Preaching prioritizes church health. Pastors and churches should always prioritize church health over church growth. Congregational health consists of fidelity of doctrine, holiness of lifestyle, and unity of fellowship. Preaching should reject the bigger-is-better delusion. The pulpit keeps the main thing the main thing. Focus the church on its Christ-given mission. A Bible-teaching pulpit nurtures a Bible-regulated congregation.
The preacher should live as a preacher, watching his life and doctrine. The preacher should also labor as a preacher, giving himself to the hard work of prayer and the ministry of the word. And the preacher should lead as a preacher.
The pastor is often judged by the work he does outside of the pulpit more than the work he does in it. Yet there is no biblical dichotomy between the pastor as a preacher and the pastor as a leader. Preaching is leadership!
First and foremost, the pastor-teacher is charged to preach the word (2 Timothy 4:1-2). His leadership should flow out of his preaching, not compete with it. In a real sense, expositional preaching should result in expositional leadership. As goes the pulpit, so goes the church.
Why should the pastor-teacher lead from the pulpit?
Preaching builds pastoral influence. Leadership is influence. Influence requires trust. Trust takes time. Your title does not give you credibility. Your character does. The best way to gain leadership influence is to live and preach the word. The power is in the pulpit, not the boardroom. Don’t go into meetings as if you are the C.E.O. of a corporation. Go to the pulpit as if you are the shepherd of a flock who labors in preaching and teaching.

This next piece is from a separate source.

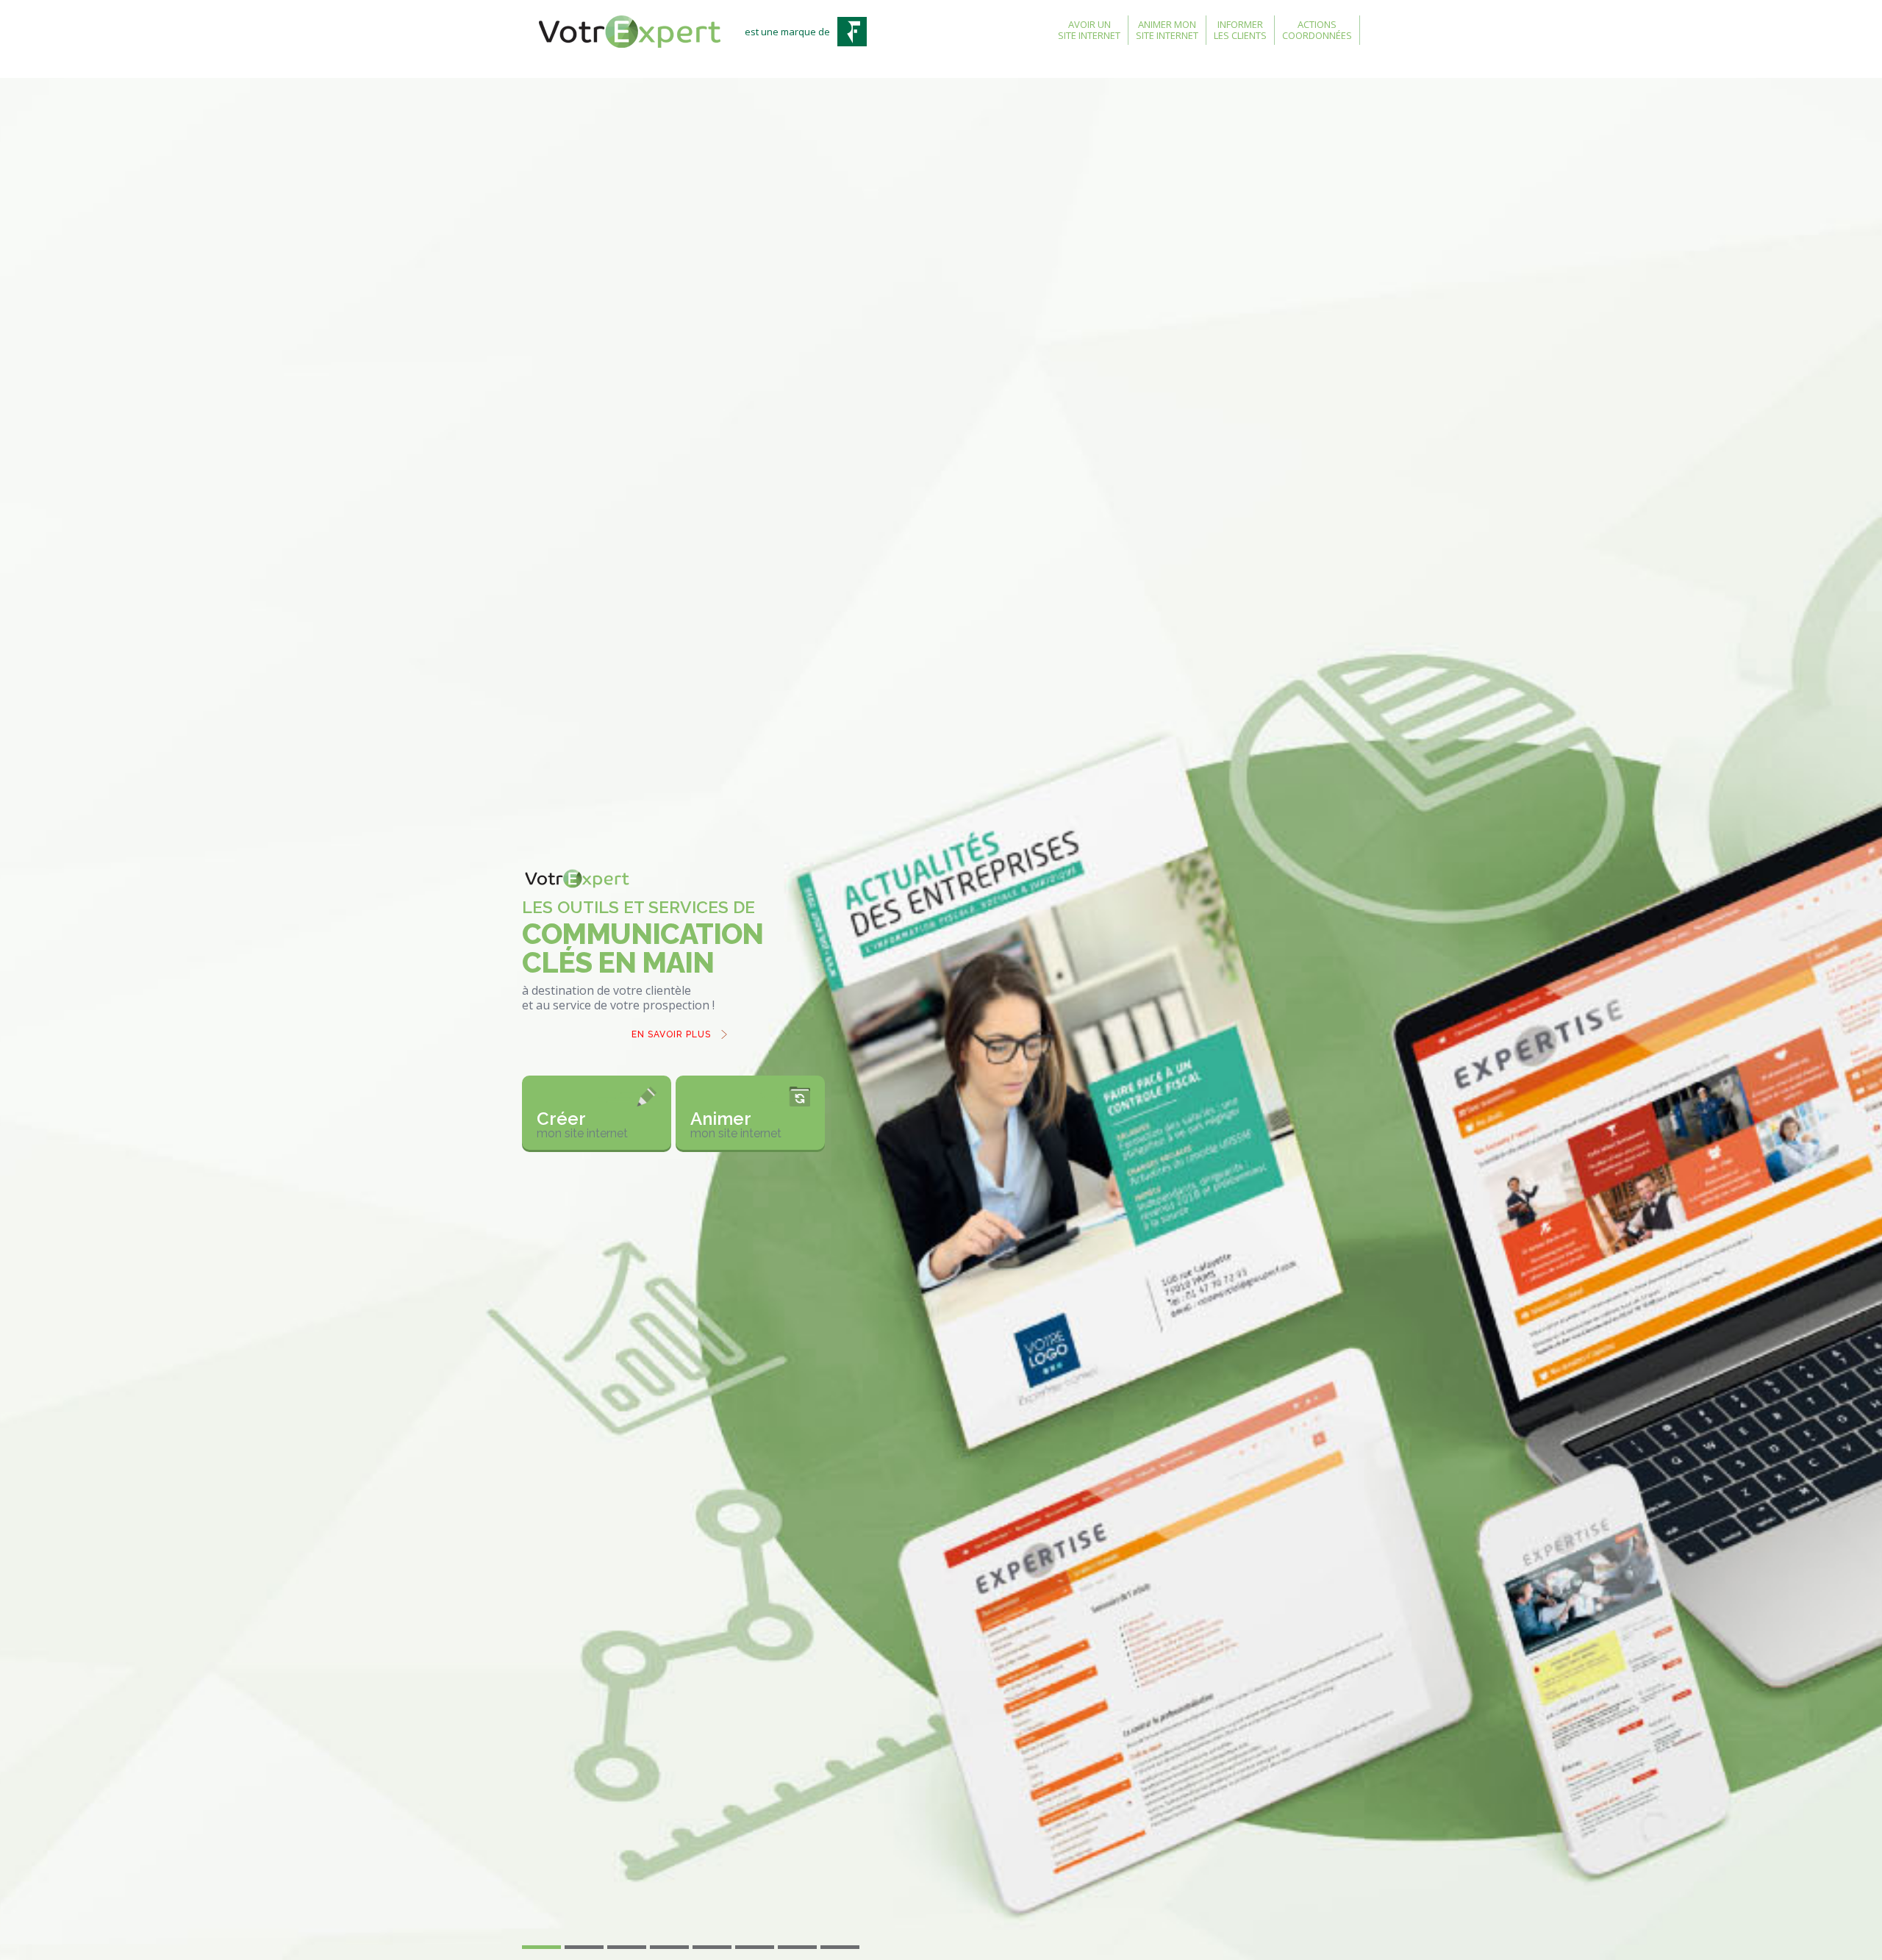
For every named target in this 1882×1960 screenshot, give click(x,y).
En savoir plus (671, 1008)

Preaching develops biblical convictions. The primary job of the pastor-teacher is to make disciples who think and act biblically. The disciple-making process consists of teaching believers to obey the commands of Jesus. This is the heart of pastoral work. Preaching cultivates a biblical worldview in strategic ways nothing else can. Preach in such a way that helps your people understand what they believe and why they believe it.
Preaching regulates corporate worship. Many churches live with a divorced but cohabitating relationship between music and preaching. However, music in worship should be an extension of the ministry of the word (Colossians 3:16). The corporate worship of the local church should be word-centered.